Here is the complete Bash script:

#!/usr/bin/env bash

# AWS - configure AWS - recommended to use IAM specific user/group with restricted permissions!
export AWS_ACCESS_KEY_ID=[INSERT-YOUR-AWS-ACCESS-KEY]
export AWS_SECRET_ACCESS_KEY=[INSERT-YOUR-AWS-SECRET-KEY]
export AWS_DEFAULT_REGION=us-east-1
export AWS_CLOUDFRONT_DIST_ID=[INSERT-YOUR-CLOUDFRONT-DIST-ID]

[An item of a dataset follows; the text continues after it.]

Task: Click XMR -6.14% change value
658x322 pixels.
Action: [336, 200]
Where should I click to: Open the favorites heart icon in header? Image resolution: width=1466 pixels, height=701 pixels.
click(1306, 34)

# Python - config to parse AWS JSON responses in proper encoding
export PYTHONIOENCODING=utf8

# Certbot - generate new certificate
certbot certonly --force-renewal --webroot --webroot-path /var/www/blog/ -d callsen.me -d taylor.callsen.me

# AWS CLI - import a new certificate into AWS Certificate Manager
newCertARN=$(aws acm import-certificate --certificate fileb:///etc/letsencrypt/live/callsen.me/cert.pem --private-key fileb:///etc/letsencrypt/live/callsen.me/privkey.pem --certificate-chain fileb:///etc/letsencrypt/live/callsen.me/fullchain.pem | \
  python -c "import sys, json; print json.load(sys.stdin)['CertificateArn']")

# retrieve current CloudFront distribution ETag (need to pass this in update-distribution command)
currentCFETag=$(aws cloudfront get-distribution-config --id $AWS_CLOUDFRONT_DIST_ID | \
  python -c "import sys, json; print json.load(sys.stdin)['ETag']")

# retrieve Distribution Config and use Python to set Certificate to newly imported ARN
updatedDistConfig=$(aws cloudfront get-distribution-config --id $AWS_CLOUDFRONT_DIST_ID | \
  python -c "import sys, json, ast; \
    distConfig=json.load(sys.stdin); \
    distConfig['DistributionConfig']['ViewerCertificate']['ACMCertificateArn']='"$newCertARN"'; \
    distConfig['DistributionConfig']['ViewerCertificate']['Certificate']='"$newCertARN"'; \
    print json.dumps(distConfig['DistributionConfig'])")

# AWS CLI - send updated Distribution Config to AWS; supply ETag to garuntee update
aws cloudfront update-distribution --if-match=''"$currentCFETag"'' --id $AWS_CLOUDFRONT_DIST_ID --distribution-config=''"$updatedDistConfig"''

4. Scheduling with CRON

At this point the script was ready, and the last piece of configuration was to schedule it to run regularly within the lifetime of Let’s Encrypt certificates (90 days max). I used an online tool to help assemble the perfect crontab definition, which executes at 10:35am on the 28th day of every 2nd month (arbitrary, but approximately every 60 days).

35 10 28 */2 * /absolute/path/to/my-script/renew.sh

Appendix

Here is an original sketch of the architecture – April 2018

Hand written architecture diagram showing the relationship between different services utilizing in the Let's Encrypt certificate auto-renewal process, and steps required to publish the new certificate in AWS ACM and CloudFront.